Professor Regan on the Goldman Sachs Decision

— Prof. Paul L. Regan, Widener University School of Law, Wilmington, Delaware

Newly installed Vice Chancellor Sam Glasscock has issued an opinion dismissing a shareholder derivative action that the shareholders of Goldman Sachs attempted to bring on behalf of the company against its directors and officers arising from the company’s compensation plan during the recent mortgage crisis and its aftermath. In In re The Goldman Sachs Group, Inc. Shareholder Litig., C.A. No. 5215-VCG (Del. Ch. Oct. 12, 2011), the shareholders of Goldman Sachs alleged that the company’s directors breached their fiduciary duties by establishing a compensation structure that assertedly encouraged highly “risky trading practices and over-leveraging of the company’s assets.” The plaintiffs also alleged a Caremark claim, asserting the Goldman directors failed to fulfill their oversight responsibilities with regard to the firm’s compensation plan which in turn, according to the plaintiffs, led to unethical and illegal business practices as well as overly-risky business decisions.

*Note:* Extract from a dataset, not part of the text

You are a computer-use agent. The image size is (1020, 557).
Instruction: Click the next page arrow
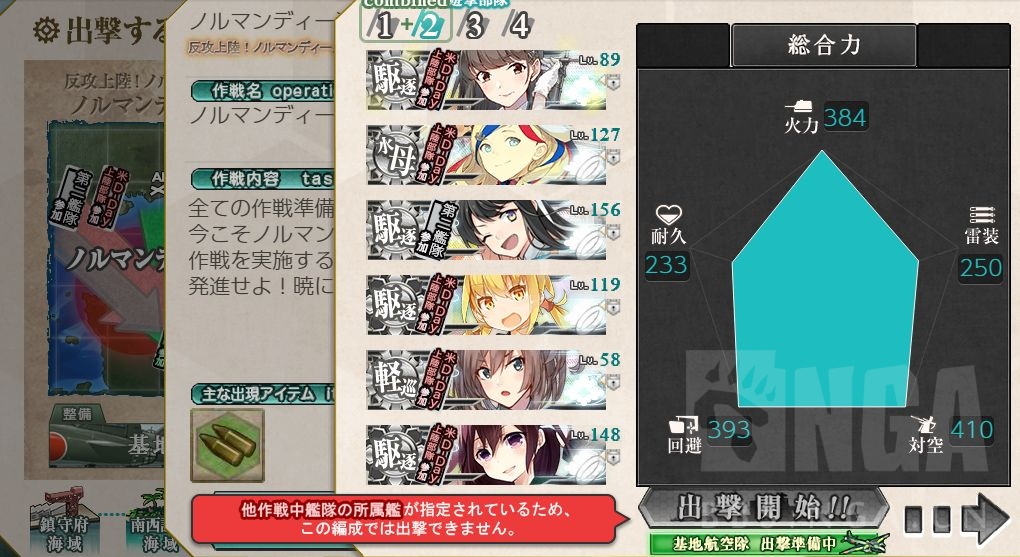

The defendants successfully moved to dismiss the complaint under Court of Chancery Rule 23.1 for failure of the plaintiffs to allege with particularity that pre-suit demand was excused. With regard to the decision of the Goldman board to approve the firm’s compensation structure, Vice Chancellor Glasscock applied a straightforward Aronson analysis and concluded that the complaint failed to allege (1) that the board was interested or lacked independence when it approved the compensation scheme or (2) that the board did not otherwise validly exercise its business judgment in this regard. On the Caremark claim, the Court applied the Rales test and ruled that the complaint failed to allege with particularity that the Goldman directors faced a substantial likelihood of personal liability on their asserted failure to fulfill their oversight responsibilities. Thus demand was not excused because the plaintiffs did not allege facts creating a reasonable doubt that the Goldman directors would be deemed personally interested in responding to a demand that such an oversight claim be brought.

As noted the Court’s application of the Aronson test was fairly straightforward. Of note here is the Court’s Caremark analysis. The plaintiffs asserted that the Goldman directors failed to fulfill their fiduciary duty of oversight both with regard to monitoring compliance with applicable law and the company’s business performance and risk. The Court’s rejection of the complaint’s legal compliance/oversight claim conventionally followed Caremark and Stone v. Ritter. On the issue of monitoring business risk (as opposed to legal compliance), Vice Chancellor Glasscock noted that “this Court has not definitively stated whether a board’s Caremark duties include a duty to monitor business risk.” Goldman Sachs, slip op. at 60. Ultimately however, the Court declined to reach this interesting legal issue, ruling that the complaint failed to allege that the Goldman directors “acted in bad faith or consciously disregarded their oversight responsibilities in regards to Goldman’s business risk.” Id. at 64. As in the Citigroup case decided in 2009 by then Chancellor William Chandler, Vice Chancellor Glasscock signaled very little patience for the plaintiffs’ attempt to recast a claim attacking a business judgment over employee compensation into a oversight claim concerning business risk. Emphasizing the traditional judicial inquiry into the process but not the substance of board decision-making, the Court in Goldman Sachs emphasized: “If an actionable duty to monitor business risk exists, it cannot encompass any substantive evaluation by a court of a board’s determination of the appropriate amount of risk.” Id. at 62.

Following the Court of Chancery’s decisions in Goldman Sachs and of course Citigroup, it remains unsettled whether Caremark’s early reference to the possibility of an oversight claim arising from a board’s monitoring of business risk is viable. Outside of Delaware, the Model Business Corporation Act suggests such a possibility, at least with regard to “major risks” facing a publicly owned company. See MODEL BUSINESS CORPORATION ACT, Section 8.01(c)(2) (“In the case of a public corporation, the board’s oversight responsibilities include attention to … major risks to which the corporation is or may be exposed”.) The early returns from Delaware case law suggest a different emphasis in policy on the question of director accountability for business risk — i.e., protecting the board’s managerial authority under our director-centric model of corporate governance; encouraging entrepreneurial risk taking; encouraging qualified directors to serve; avoiding the unfairness of hindsight bias for decisions that turn out badly; and avoiding second guessing of business decisions by ill-equipped members of the judiciary. Thus far at least, the Delaware Court of Chancery has concluded that a conventional business judgment rule analysis should apply to such “oversight” business risk claims. Diversified stockholders who are unhappy with what they regard as unreasonable levels of business risk can always exit by selling their shares or otherwise seek to replace the directors in a contested election.